The state of the science of information security is astonishingly rich with solutions and tools to incrementally and selectively solve the hard problems. In contrast, the state of the actual application of science, and the general knowledge and understanding of the existing science, is lamentably poor. Still we face a dramatically growing dependence on information technology, e.g., the Internet, that attracts a steadily emerging threat of well- planned, coordinated hostile attacks. A series of hard- won scientific advances gives us the ability to field systems having verifiable protection, and an understanding of how to powerfully leverage verifiable protection to meet pressing system security needs. Yet, we as a community lack the discipline, tenacity and will to do the hard work to effectively deploy such systems. Instead, we pursue pseudoscience and flying pigs. In summary, the state of the science in computer and network security is strong, but it suffers unconscionable neglect.
Keywords: Information Security, Computer Security, Network Security, Security Evaluation, Trusted Computing Base, Security Kernel, Reference Monitor, Security Model, Verifiable Protection, Common Criteria
Dr. Roger R. Schell is President of Aesec, a new company focused on appliances built on hardened platforms for secure, reliable e-business on the Internet. For several years he managed the successful development and delivery of security for several Novell releases of network software products including an integral PKI, an international crypto API, and an authentication service with exposed SSL capability. Dr. Schell was co-founder and Vice President for Engineering of Gemini Computers, Inc., where he directed development of Gemini's highly secure (Class A1) network processor commercial product. He was also the founding Deputy Director of the DoD (now National) Computer Security Center. Previously he was an Associate Professor of Computer Science at the Naval Postgraduate School.

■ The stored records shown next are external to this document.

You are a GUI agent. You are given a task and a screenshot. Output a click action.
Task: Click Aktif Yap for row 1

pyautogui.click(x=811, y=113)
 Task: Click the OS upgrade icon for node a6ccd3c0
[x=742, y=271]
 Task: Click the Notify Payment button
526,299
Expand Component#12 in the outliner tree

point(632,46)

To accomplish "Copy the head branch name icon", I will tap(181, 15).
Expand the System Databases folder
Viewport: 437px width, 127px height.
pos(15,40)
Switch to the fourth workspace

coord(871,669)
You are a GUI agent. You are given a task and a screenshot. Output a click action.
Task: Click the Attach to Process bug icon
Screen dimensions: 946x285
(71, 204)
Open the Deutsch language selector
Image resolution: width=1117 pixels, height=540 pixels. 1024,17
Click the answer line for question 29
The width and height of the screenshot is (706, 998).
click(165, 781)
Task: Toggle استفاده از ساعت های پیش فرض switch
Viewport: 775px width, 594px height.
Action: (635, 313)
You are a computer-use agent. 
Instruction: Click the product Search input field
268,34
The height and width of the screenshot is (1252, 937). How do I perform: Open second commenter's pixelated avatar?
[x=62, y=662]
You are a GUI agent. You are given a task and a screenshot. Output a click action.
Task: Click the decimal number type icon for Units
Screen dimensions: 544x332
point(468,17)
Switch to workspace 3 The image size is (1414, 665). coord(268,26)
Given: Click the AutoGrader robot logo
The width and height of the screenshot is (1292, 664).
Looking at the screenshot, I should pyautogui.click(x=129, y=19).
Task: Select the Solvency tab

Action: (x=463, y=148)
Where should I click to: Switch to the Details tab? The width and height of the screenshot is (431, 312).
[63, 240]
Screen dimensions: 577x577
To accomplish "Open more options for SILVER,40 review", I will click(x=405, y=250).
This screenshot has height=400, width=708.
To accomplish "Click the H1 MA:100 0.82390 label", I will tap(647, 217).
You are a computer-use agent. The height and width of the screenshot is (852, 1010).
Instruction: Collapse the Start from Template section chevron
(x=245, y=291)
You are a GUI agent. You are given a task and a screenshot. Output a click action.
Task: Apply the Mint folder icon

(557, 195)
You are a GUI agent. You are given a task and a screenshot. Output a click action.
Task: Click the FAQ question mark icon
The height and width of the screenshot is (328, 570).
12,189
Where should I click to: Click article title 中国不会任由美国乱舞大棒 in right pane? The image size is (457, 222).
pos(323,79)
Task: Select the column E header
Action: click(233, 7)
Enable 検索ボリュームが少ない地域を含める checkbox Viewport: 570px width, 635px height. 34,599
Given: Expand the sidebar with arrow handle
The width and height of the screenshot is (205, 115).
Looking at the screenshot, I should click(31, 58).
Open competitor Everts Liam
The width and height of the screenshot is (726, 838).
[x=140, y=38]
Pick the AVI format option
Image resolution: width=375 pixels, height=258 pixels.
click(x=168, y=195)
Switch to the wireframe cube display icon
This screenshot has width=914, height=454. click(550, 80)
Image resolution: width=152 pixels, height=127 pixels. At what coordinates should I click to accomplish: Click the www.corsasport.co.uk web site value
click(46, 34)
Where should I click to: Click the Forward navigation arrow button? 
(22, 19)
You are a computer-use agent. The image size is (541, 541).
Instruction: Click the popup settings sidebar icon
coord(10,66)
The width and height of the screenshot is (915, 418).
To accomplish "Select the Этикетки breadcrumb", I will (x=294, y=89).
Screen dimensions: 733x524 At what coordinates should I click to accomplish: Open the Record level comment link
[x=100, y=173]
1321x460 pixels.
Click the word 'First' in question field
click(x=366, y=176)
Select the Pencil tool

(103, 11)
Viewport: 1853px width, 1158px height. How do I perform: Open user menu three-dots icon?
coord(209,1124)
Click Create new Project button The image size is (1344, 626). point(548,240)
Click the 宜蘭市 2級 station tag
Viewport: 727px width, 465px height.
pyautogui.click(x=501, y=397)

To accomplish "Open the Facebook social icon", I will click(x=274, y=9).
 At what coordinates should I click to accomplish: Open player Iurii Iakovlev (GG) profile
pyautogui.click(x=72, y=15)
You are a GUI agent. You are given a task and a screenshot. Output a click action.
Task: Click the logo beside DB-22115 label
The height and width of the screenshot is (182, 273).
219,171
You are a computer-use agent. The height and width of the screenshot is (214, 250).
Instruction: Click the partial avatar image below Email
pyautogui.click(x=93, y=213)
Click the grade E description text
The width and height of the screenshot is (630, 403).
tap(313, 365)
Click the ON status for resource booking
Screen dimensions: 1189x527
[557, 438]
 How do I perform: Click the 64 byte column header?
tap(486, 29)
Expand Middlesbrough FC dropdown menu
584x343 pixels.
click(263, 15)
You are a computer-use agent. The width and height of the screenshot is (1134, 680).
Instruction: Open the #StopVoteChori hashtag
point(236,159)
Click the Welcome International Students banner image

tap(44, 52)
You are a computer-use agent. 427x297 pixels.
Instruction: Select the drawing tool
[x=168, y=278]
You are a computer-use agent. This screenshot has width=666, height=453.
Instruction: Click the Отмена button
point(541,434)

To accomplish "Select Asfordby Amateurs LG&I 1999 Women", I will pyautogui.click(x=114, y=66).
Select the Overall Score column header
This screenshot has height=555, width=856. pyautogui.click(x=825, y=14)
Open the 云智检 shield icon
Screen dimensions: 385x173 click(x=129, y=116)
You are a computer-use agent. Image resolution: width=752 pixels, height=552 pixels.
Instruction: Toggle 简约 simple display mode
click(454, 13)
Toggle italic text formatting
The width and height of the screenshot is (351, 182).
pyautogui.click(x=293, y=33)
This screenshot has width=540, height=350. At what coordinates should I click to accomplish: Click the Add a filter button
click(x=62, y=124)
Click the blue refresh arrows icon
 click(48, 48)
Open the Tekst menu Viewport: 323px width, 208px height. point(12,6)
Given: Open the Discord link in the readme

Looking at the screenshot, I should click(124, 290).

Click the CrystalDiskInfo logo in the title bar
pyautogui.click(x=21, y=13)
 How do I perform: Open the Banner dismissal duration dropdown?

Dr. Schell received a Ph.D. in Computer Science from the MIT, an M.S.E.E. from Washington State, and a B.S.E.E. from Montana State. He originated several key modern security design and evaluation techniques and holds patents in cryptography and authentication. He is widely regarded as the "father" of the Trusted Computer System Evaluation Criteria (the "Orange Book"). The NIST and NSA have recognized Dr. Schell with the National Computer System Security Award, the nation's highest honor in the information security field.